Motherhood was not the domain I expected to apply the “A” in MAPP to, yet it’s where I’ve spent the past seventeen years—threading the science of wellbeing into my days as a stay-at-home sort of mom. You might say it’s a role with no clear way to define success and a million ways to fail. But a shift in perspective has offered a million opportunities to gain resilience and grow—since the day I first saw two blue lines on a stick, which was quite literally, the moment I arrived home from my last MAPP class.
When I crafted my “legacy exercise” as a MAPPster back in 2008—writing my future self as the matriarch of a big family dedicated to weaving a web of love—did I understand the grit and determination it would demand of me, or the hope I would need to create along the way? Could I have fathomed the spiritual nature of this journey or the faith I would gather like pearls ground into treasure in the depths of my experiences?
Now, as a mother of five, I see that each child I have brought forth is a miracle of their own making. I am merely the nurturer of inherent goodness, intent on drawing out the unique strengths I’ve been trained to spot. By the grace of “Mom’s Grateful” aka “Three Good Things” in a ritual that echoes as a family prayer at dinner time, we are committed to leaving our world a little brighter than we found it.

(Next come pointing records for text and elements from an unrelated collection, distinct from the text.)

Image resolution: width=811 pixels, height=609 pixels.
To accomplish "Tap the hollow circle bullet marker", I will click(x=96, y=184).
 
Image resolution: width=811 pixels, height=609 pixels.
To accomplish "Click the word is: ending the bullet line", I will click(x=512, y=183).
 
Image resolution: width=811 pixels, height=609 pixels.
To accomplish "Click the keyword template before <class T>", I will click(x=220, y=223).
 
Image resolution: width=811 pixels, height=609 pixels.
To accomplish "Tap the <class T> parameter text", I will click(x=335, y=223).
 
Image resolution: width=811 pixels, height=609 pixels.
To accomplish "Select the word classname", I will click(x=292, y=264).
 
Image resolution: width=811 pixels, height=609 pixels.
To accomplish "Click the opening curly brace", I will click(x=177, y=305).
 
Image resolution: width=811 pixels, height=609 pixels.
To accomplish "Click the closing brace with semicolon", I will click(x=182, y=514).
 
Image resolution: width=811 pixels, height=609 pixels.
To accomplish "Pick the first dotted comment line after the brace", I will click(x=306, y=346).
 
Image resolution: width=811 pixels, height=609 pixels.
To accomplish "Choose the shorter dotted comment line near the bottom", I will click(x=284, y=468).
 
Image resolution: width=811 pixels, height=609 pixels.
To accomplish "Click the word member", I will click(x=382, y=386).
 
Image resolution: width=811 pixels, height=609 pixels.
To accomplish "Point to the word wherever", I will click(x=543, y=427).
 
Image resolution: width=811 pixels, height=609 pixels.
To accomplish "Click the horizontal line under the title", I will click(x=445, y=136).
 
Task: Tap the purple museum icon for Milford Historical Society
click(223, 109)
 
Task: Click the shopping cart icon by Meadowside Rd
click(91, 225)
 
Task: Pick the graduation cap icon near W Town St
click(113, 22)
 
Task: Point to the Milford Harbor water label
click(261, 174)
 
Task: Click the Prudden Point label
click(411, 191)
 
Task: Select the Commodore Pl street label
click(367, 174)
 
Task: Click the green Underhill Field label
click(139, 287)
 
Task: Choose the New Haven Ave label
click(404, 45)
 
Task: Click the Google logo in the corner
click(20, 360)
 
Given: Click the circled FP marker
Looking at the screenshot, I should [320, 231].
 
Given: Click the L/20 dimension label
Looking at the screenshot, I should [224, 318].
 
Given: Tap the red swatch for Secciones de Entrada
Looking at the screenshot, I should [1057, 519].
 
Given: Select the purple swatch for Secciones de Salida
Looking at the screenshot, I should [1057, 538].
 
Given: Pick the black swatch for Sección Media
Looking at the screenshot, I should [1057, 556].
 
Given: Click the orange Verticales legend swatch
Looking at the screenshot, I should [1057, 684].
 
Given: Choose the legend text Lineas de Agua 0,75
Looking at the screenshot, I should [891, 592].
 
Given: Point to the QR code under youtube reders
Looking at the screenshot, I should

I often think that the expansiveness of Love is one and the same as the “magic of MAPP” Marty has illuminated since my cohort left its indelible mark on the program I was no doubt called to. Some intangibles are easier to express than others, but the “Hallelujah” we once sung in unison has met me in moments of both joy and loss—guiding me toward a lived understanding of all the good that is eternally within our midst.
For there were blessings in the darkest moments. I just needed to choose to notice they were there.